• Quoted text
Alternate Character Interpretation: Richard and Emily: judgmental, meddling and manipulative parents who only care about appearances and money? Or the Only Sane People of the whole Gilmore Clan. Likewise, is Lorelai an immature, flighty parent, or a Bunny Ears Mother when it comes to her parenting style? And of course everyone's milage always varies when it comes to how self-absorbed and Sue-like both Rory and Lorelai (but especially Rory) come off.
Indeed, some of Richard and Emily's behavior towards Lorelai can be seen as borderline abusive. Emily never seems to run out of cutting remarks to make towards Lorelai and - on the rare occasion Richard and Lorelai have an actual conversation - he's not much better. Both of them rarely let Lorelai forget how much they disapprove of her and how much of a disappointment she is to them. Yet they wonder why Lorelai is hesitant to tell them anything or let them in on her life.
Lorelai (sarcastically describing Friday Night Dinner): Friday Night Dinners, cocktails, Mozart, mind games — good times!
The truth is probably somewhere in the middle for all characters. Lorelai can be immature sometimes, Rory can be spoiled sometimes, and Richard and Emily do show that they love and respect their daughter sometimes. Part of the series' charm is exactly that: the characters act like real people, not like sitcom characters.

• Recorded information
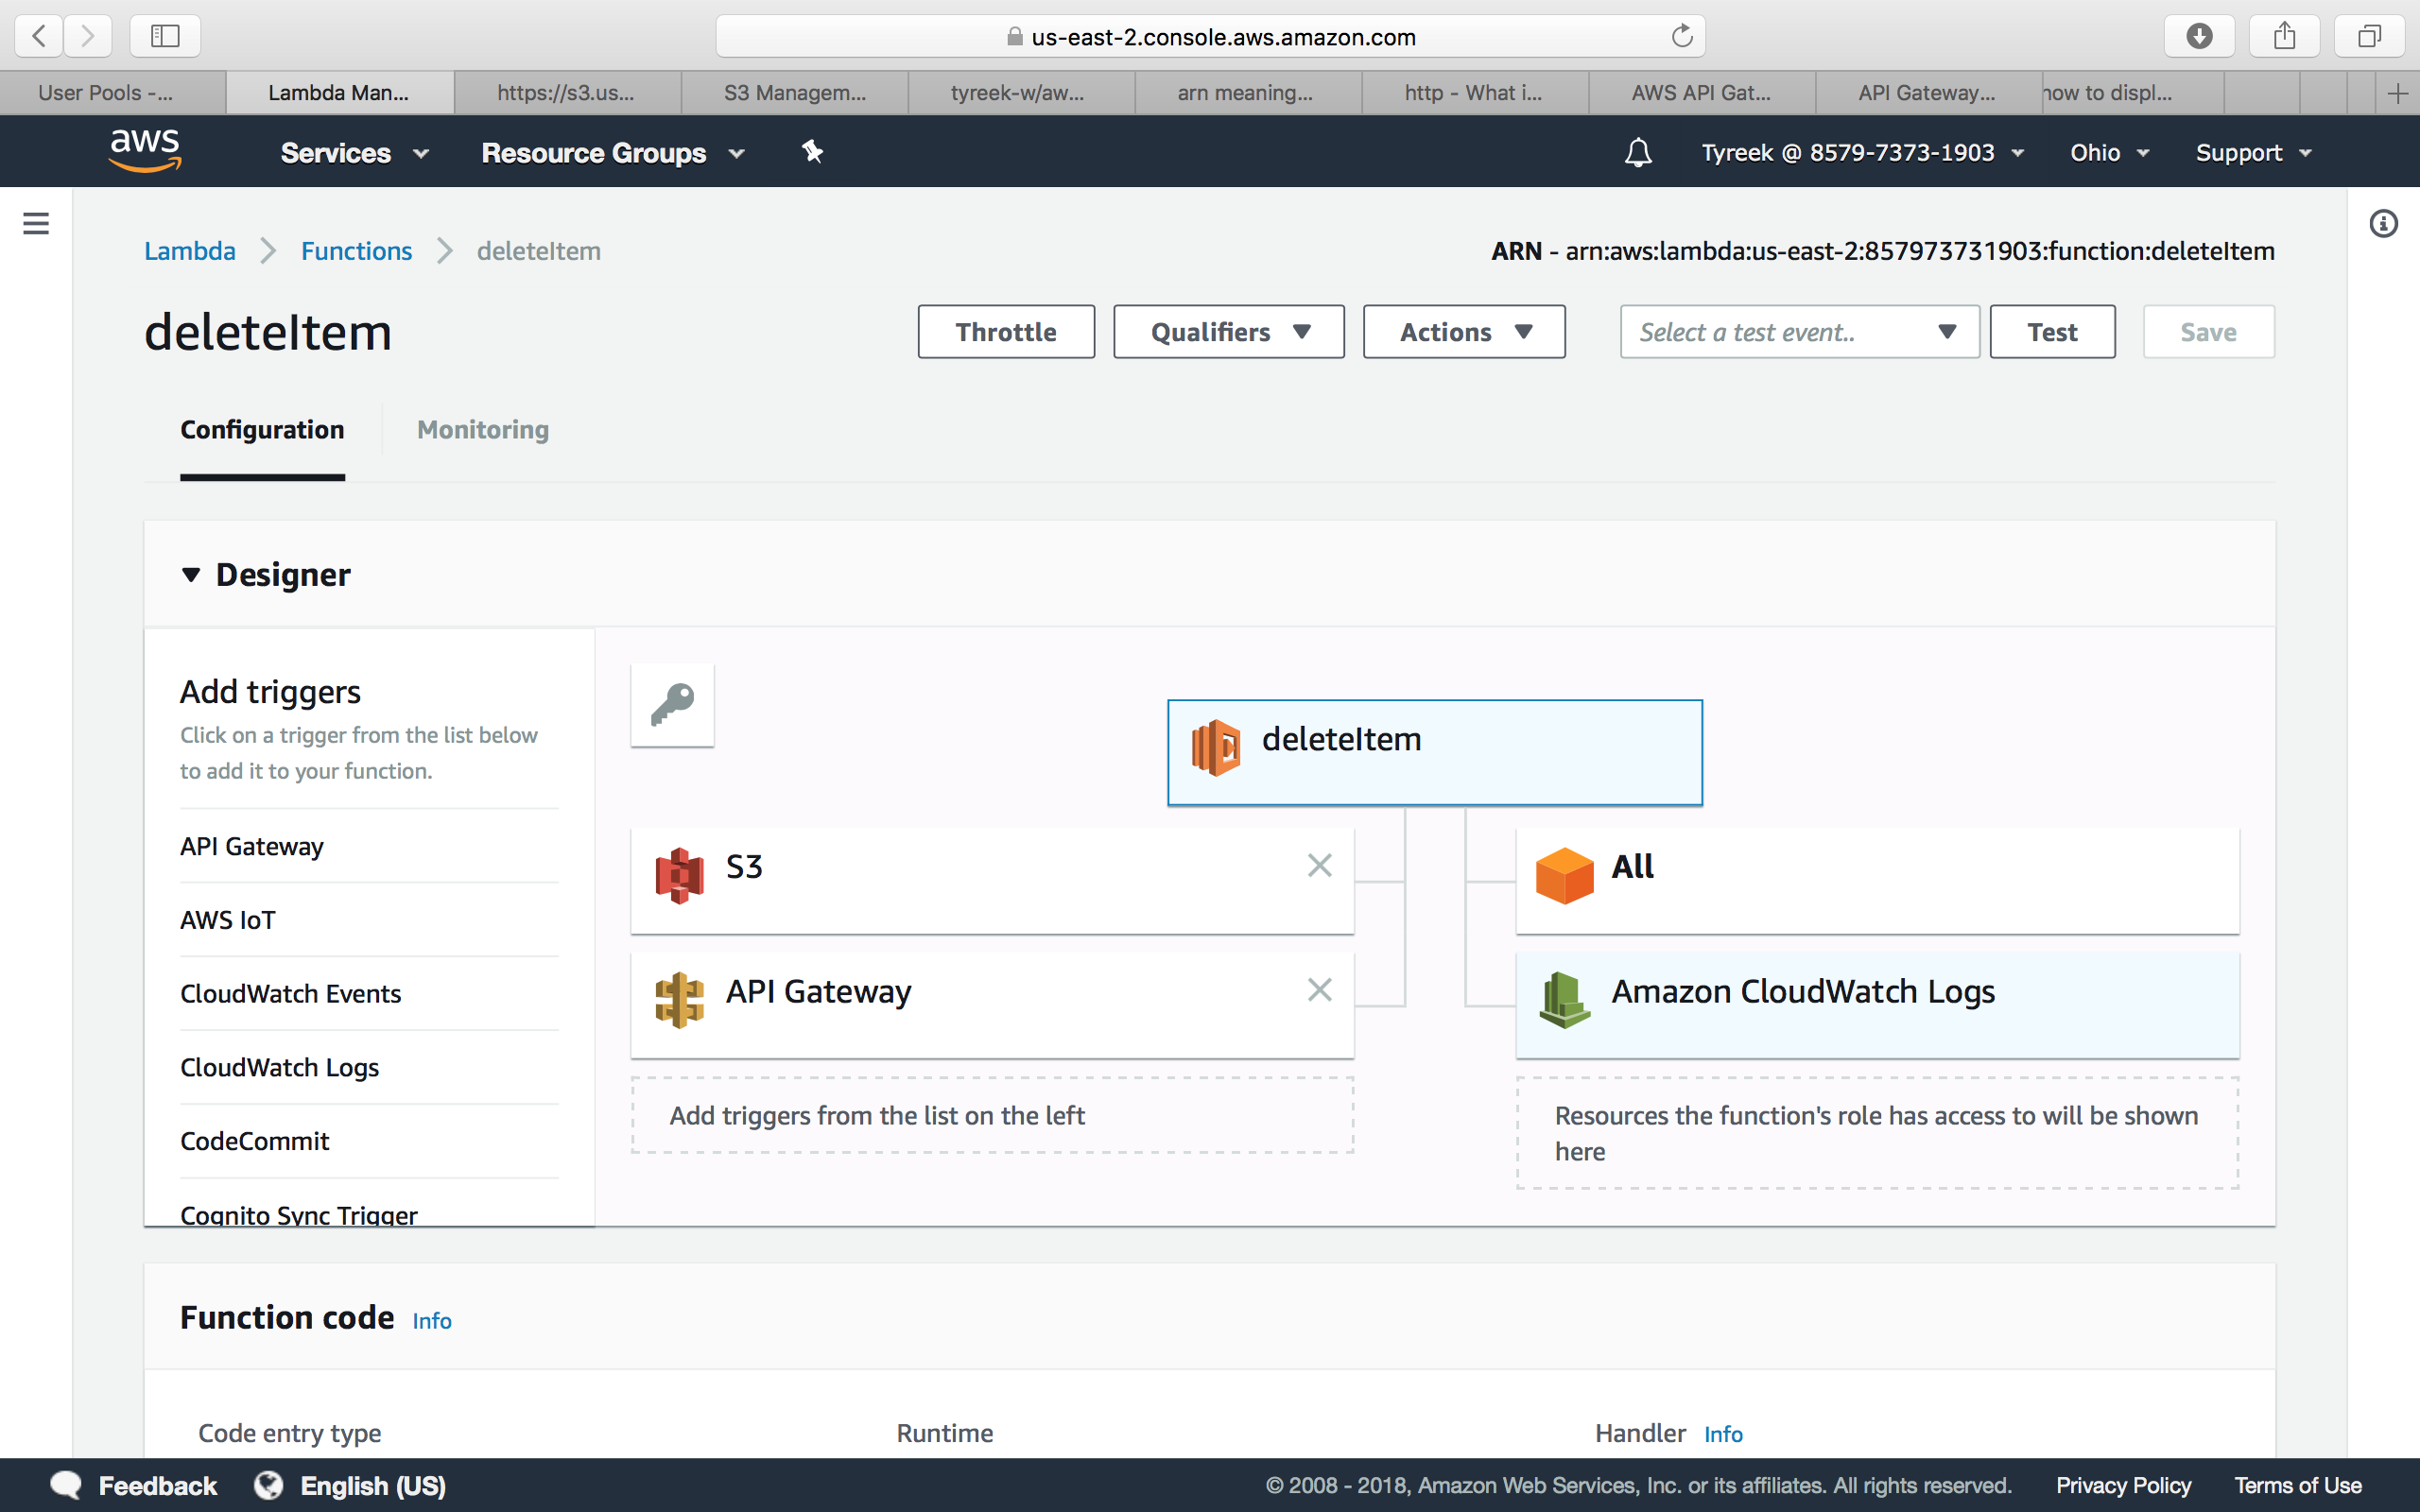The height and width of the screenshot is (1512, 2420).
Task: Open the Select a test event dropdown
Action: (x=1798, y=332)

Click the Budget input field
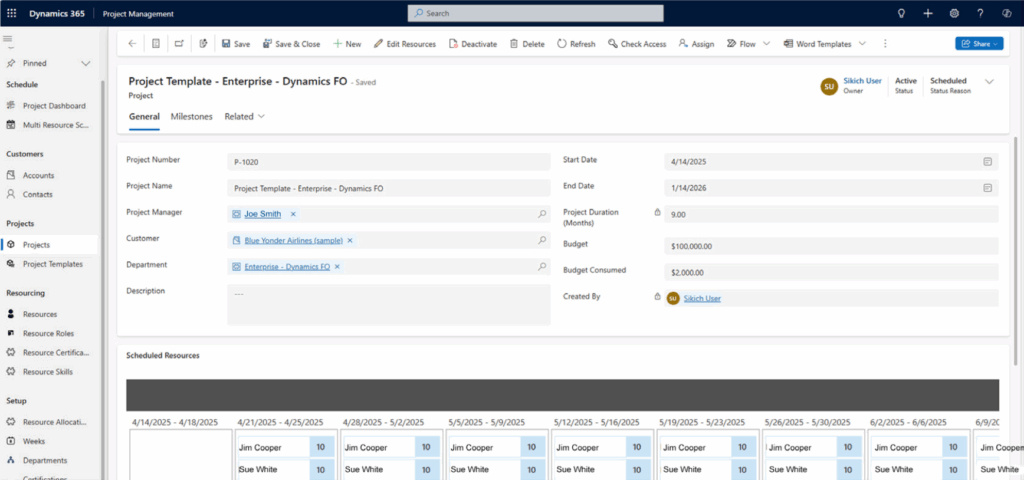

• Problem statement
Quote the Gilmore Girls text above word for word, starting with "Lorelai (sarcastically describing" and going on through "like sitcom characters.".

• Written answer
Lorelai (sarcastically describing Friday Night Dinner): Friday Night Dinners, cocktails, Mozart, mind games — good times!
The truth is probably somewhere in the middle for all characters. Lorelai can be immature sometimes, Rory can be spoiled sometimes, and Richard and Emily do show that they love and respect their daughter sometimes. Part of the series' charm is exactly that: the characters act like real people, not like sitcom characters.